On the surface, the Walmart (NYSE:WMT) of today looks more or less like the Walmart of 2015. It's still the world's biggest brick-and-mortar retailer, and still sells a little of everything. Its restocking issues have been addressed and pay raises appear to have improved morale. But it's still just a store.
That may not be the case five years from now, however. Walmart is slowly turning into a lifestyle company that will solidify and stabilize its future revenue stream. The job could be complete by 2025.
Borrowing a page from Amazon's playbook
It's not a term that's been tossed around as frequently as phrases like "the Internet of Things" or "Big Data." But the evolution of consumer-facing organizations into lifestyle companies is a real thing nonetheless. Simply put, lifestyle companies capitalize on how people live their lives by pre-solving problems and eliminating hassles, allowing individuals to do more of what they want to do and less of what they have to do.

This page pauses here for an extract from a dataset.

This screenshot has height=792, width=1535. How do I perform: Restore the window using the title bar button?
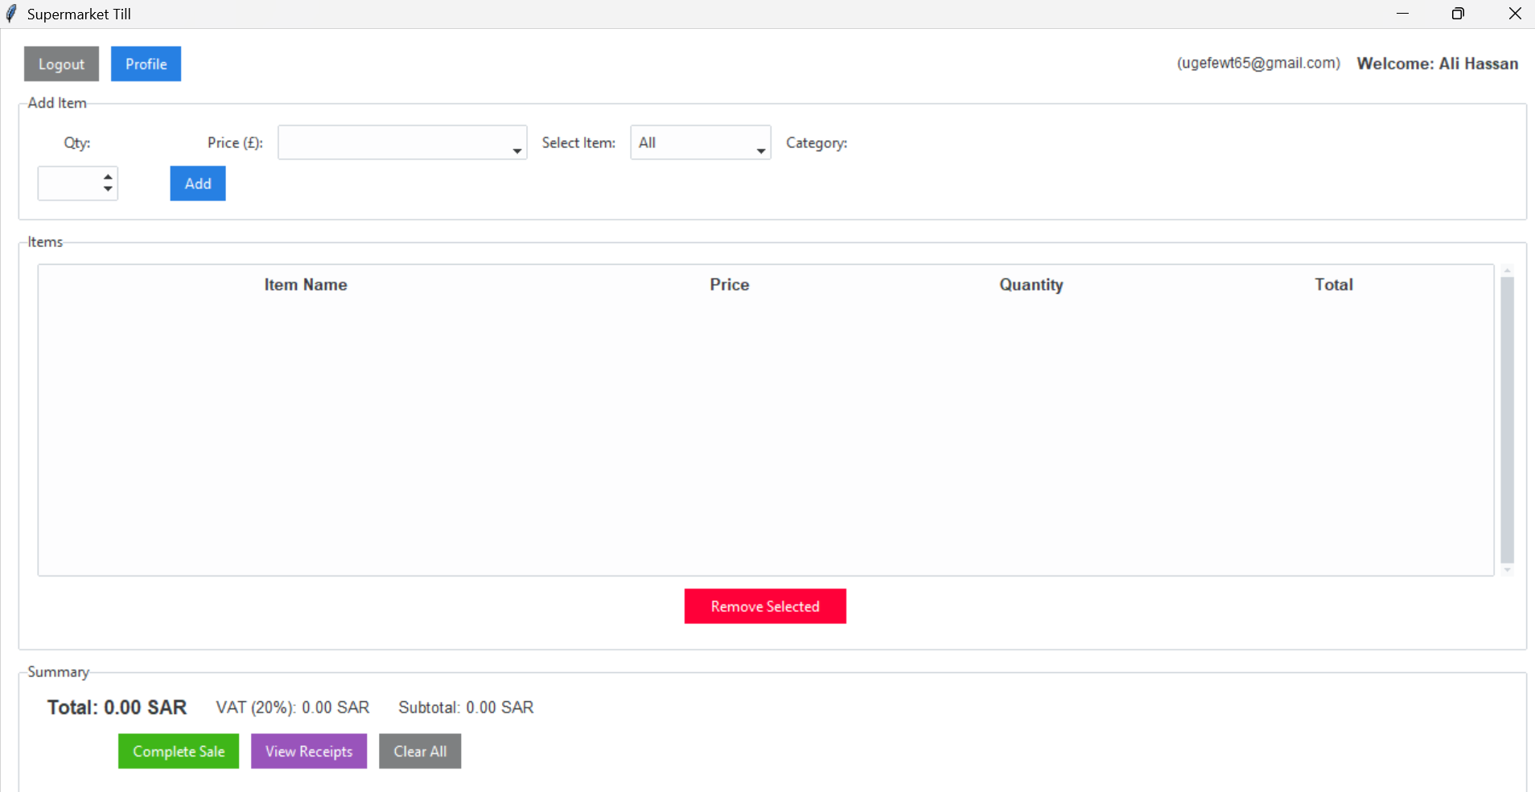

E-commerce behemoth Amazon (NASDAQ:AMZN) is a lifestyle company, even if it didn't mean to become one. Free one-day shipping trained its Prime customers to skip a trip to the store and wait for that product to show up on their doorstep. Amazon.com also melds hardware like Fire TV sticks and Kindle tablets that facilitate subscriptions to digital media, including media not sold directly by Amazon. Millions of people have even invited Amazon into their living rooms by purchasing an Alexa-powered Echo device, bringing the entire world to users with just a simple verbalized request. It all makes Amazon the top-of-mind choice when it comes time to buy something.
The key to Amazon's success? Using these tools is not only easy, it's seamless -- you just need an Amazon account.
Walmart has always been a well-grounded company. But it was never a one-stop solutions provider/problem-solver that consumers sought out without a second thought. That's changing, though, one baby step at a time.
Not yesteryear's Walmart
One of those steps, of course, is the development of its subscription service called Walmart+, which goes live this month. At a cost of $12.95 per month or $98 per year, customers will enjoy unlimited free delivery from nearby stores, use of the Scan-and-Go app in-store, fuel discounts, and more.
Walmart+ isn't a revenue machine in and of itself; it may even lose money. But Walmart+ will make it easier for consumers to choose Walmart over other retailers when it comes time to make a purchase.
Another lifestyle enhancement to look for from Walmart is a deeper dive into clinical healthcare. The company has already established a handful of first-line physician's offices that not only treat cuts and colds, but can perform X-rays, fill cavities, check your vision, and offer diagnostic services. They're just the first wave of a larger planned network of healthcare supercenters that will complement the company's existing pharmacies found at most of its stores. This network of health clinics will also dovetail into Walmart's plans to enter the health insurance business. As was the case with Walmart+, the priority of this venture isn't necessarily profits. The key purpose may simply be to get people into Walmart's ecosystem, where they won't give a second thought to making another purchase.
Other initiatives that suggest the brick-and-mortar retailer is thinking outside its conventional retailing box are confirmed interest in a co-acquisition of ByteDance's social media platform TikTok, expanding its e-commerce platform to more, smaller Shopify (NYSE:SHOP) merchants, converting parking lots at some of its stores to drive-in theaters, and efforts to reduce its carbon footprint by using sustainably sourced paper and encouraging an end to unrecycled plastic bags. It's even opened a sushi restaurant and craft beer bar at on Arkansas store.
Some of these efforts are an opportunity to directly drive additional revenue. Others will do so indirectly. Still, others won't add revenue at all but will appeal to a large subset of consumers who support what the retailer stands for. Few of these initiatives, however, would have been expected just a few years back. Walmart is evolving into more than just a place to buy groceries, home goods, toys, electronics, and basic supplies. Eventually, the retailer will be the default solutions provider for many consumers.
Five years from now
The philosophical changes underway aren't easy to see. That's partly because of their slow pace, and perhaps partly because the company isn't making a point of calling them part of a campaign to become a lifestyle company. Walmart may not even realize all these initiatives position the company in a way that lets consumers delegate many of life's hassles to the organization.
Nevertheless, it's happening, and happening pretty quickly. By 2025, don't be surprised if Walmart is in many ways the sort of go-to solutions provider Amazon is now, with its customers not giving a second thought to the fact that Walmart didn't use to sell health insurance, make deliveries, or sell so many niche products online.